■ **PETUNJUK LATIHAN**
Silakan sunting seluruh data di bawah dengan mengganti "trash can" menjadi "garbage can", dan biarkan bagian lainnya tetap sama.

■ **DATA UNTUK DIPROSES**
========
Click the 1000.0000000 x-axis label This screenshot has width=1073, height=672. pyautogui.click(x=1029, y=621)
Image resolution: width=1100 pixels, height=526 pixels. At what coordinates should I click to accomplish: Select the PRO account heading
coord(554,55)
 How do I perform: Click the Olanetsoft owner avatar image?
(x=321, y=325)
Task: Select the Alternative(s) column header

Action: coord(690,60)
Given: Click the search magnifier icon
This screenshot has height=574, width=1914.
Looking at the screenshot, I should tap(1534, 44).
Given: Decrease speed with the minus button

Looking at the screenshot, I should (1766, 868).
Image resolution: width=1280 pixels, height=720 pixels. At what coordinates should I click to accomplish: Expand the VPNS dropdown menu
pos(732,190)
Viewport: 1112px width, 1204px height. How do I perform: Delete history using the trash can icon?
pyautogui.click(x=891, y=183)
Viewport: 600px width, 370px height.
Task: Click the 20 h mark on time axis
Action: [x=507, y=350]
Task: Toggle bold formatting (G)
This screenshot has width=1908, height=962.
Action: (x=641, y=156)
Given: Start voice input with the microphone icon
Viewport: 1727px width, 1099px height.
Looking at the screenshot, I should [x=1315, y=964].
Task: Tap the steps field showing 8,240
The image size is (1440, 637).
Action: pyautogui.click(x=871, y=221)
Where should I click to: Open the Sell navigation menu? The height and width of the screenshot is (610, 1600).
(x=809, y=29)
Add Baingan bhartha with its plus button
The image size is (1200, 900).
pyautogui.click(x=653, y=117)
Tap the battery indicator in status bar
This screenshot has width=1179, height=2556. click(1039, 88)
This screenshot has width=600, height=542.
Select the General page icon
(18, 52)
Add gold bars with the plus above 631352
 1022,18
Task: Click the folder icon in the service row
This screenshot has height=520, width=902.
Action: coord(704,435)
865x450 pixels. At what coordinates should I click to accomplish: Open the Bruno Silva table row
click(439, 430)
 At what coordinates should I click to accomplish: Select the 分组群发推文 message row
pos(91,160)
========
■ **JAWABAN BENAR**
Click the 1000.0000000 x-axis label This screenshot has width=1073, height=672. pyautogui.click(x=1029, y=621)
Image resolution: width=1100 pixels, height=526 pixels. At what coordinates should I click to accomplish: Select the PRO account heading
coord(554,55)
 How do I perform: Click the Olanetsoft owner avatar image?
(x=321, y=325)
Task: Select the Alternative(s) column header

Action: coord(690,60)
Given: Click the search magnifier icon
This screenshot has height=574, width=1914.
Looking at the screenshot, I should tap(1534, 44).
Given: Decrease speed with the minus button

Looking at the screenshot, I should (1766, 868).
Image resolution: width=1280 pixels, height=720 pixels. At what coordinates should I click to accomplish: Expand the VPNS dropdown menu
pos(732,190)
Viewport: 1112px width, 1204px height. How do I perform: Delete history using the garbage can icon?
pyautogui.click(x=891, y=183)
Viewport: 600px width, 370px height.
Task: Click the 20 h mark on time axis
Action: [x=507, y=350]
Task: Toggle bold formatting (G)
This screenshot has width=1908, height=962.
Action: (x=641, y=156)
Given: Start voice input with the microphone icon
Viewport: 1727px width, 1099px height.
Looking at the screenshot, I should [x=1315, y=964].
Task: Tap the steps field showing 8,240
The image size is (1440, 637).
Action: pyautogui.click(x=871, y=221)
Where should I click to: Open the Sell navigation menu? The height and width of the screenshot is (610, 1600).
(x=809, y=29)
Add Baingan bhartha with its plus button
The image size is (1200, 900).
pyautogui.click(x=653, y=117)
Tap the battery indicator in status bar
This screenshot has width=1179, height=2556. click(1039, 88)
This screenshot has width=600, height=542.
Select the General page icon
(18, 52)
Add gold bars with the plus above 631352
 1022,18
Task: Click the folder icon in the service row
This screenshot has height=520, width=902.
Action: coord(704,435)
865x450 pixels. At what coordinates should I click to accomplish: Open the Bruno Silva table row
click(439, 430)
 At what coordinates should I click to accomplish: Select the 分组群发推文 message row
pos(91,160)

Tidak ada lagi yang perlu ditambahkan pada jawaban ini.